Ba=Baobab juice, P=Pineapple juice, Bp = Black-plum juice.

F1 = 33.3%Ba: 33.3%P: 33.3%Bp; F2 = 50%Ba: 25%P: 25%Bp; F3 = 25%Ba: 50%P: 25%Bp: F4 = 25%Ba: 25%P:50%Bp; F5 = 50%Ba:12.5%P:37.5%Bp; F 6 = 37.5%Ba: 50%P: 12.5%Bp.

F7 = 12.5%Ba: 37.5%P:50%Bp); F 8 = 100% Baobab juice; F 9 = 100% Black-plum juice; F 10 = 100% Pineapple juice.

Values are means of triplicates (n = 3) ± standard deviations. Mean with different letter superscripts in the same column are significantly different (P < 0.05).

Conclusions

Baobab-pineapple-black plum juice blends showed a high amount of micronutrients and phytochemicals that establish their potential as functional beverages vital in disease prevention and health promotion. The blending of the fruit juices improved the sensory attributes and subsequently consumers’ acceptance. The present study revealed that pasteurized baobab-pineapple-black plum juice blends kept well at a low temperature until 2 weeks with no significant change in physicochemical quality attributes. Juice blends of baobab, pineapple, black-plum fruits synergistically increased the anti-oxidant potential and mineral contents. This study provides important information highlighting the quality attributes of blends of baobab, pineapple, and black plum juices which can contribute to reducing micronutrient deficiency and improving the nutritional status of people in the rural communities in sub-Saharan Africa. Additionally, it provides a guide to the food industry in the development of new functional beverages improving the utilization and economic value of these fruits and becoming a source of income generation for the producers and retailers.

Declarations

Author contribution statement

Tawakalt O. Adedokun: Conceived and designed the experiments; Performed the experiments; Analyzed and interpreted the data; Wrote the paper.

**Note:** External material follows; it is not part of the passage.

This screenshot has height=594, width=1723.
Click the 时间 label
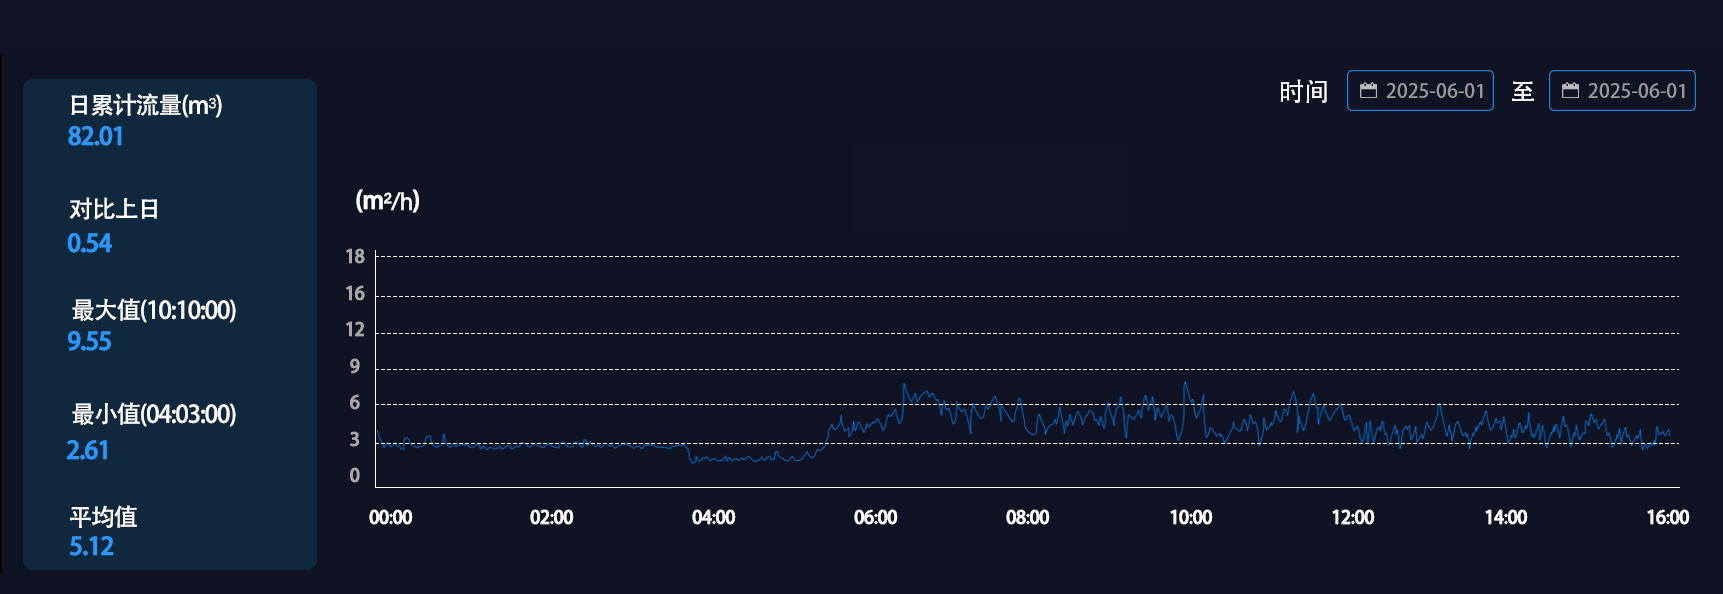pos(1303,92)

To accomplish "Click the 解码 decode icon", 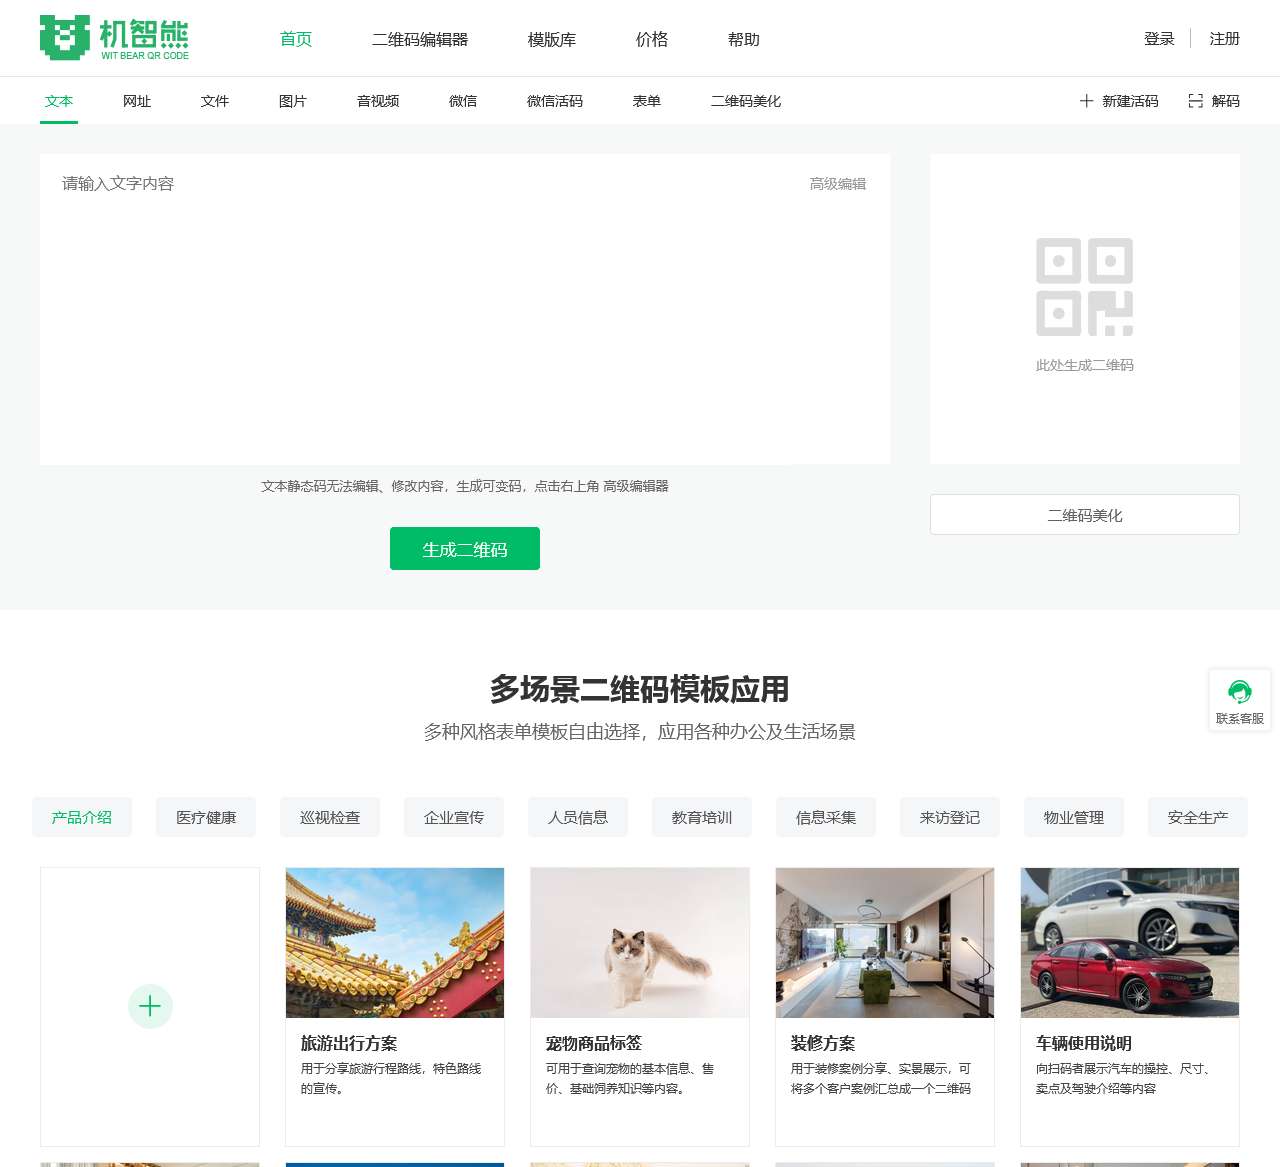I will (x=1197, y=101).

Athanasia Matemu: Conceived and designed the experiments.

Otmar Höglinger: Performed the experiments; Contributed reagents, materials, analysis tools or data.

Erasto Mlyuka, Akinbode Adedeji: Conceived and designed the experiments; Analyzed and interpreted the data.

Funding statement

This work was supported by the Centre for Research, Agricultural Advancement, Teaching Excellence and Sustainability (CREATES), and Nelson Mandela African Institution of Science and Technology (NM-AIST), Arusha, Tanzania, through the fund provided by the World Bank.

Data availability statement

Data will be made available on request.

Declaration of interests statement

The authors declare no conflict of interest.

Additional information

No additional information is available for this paper.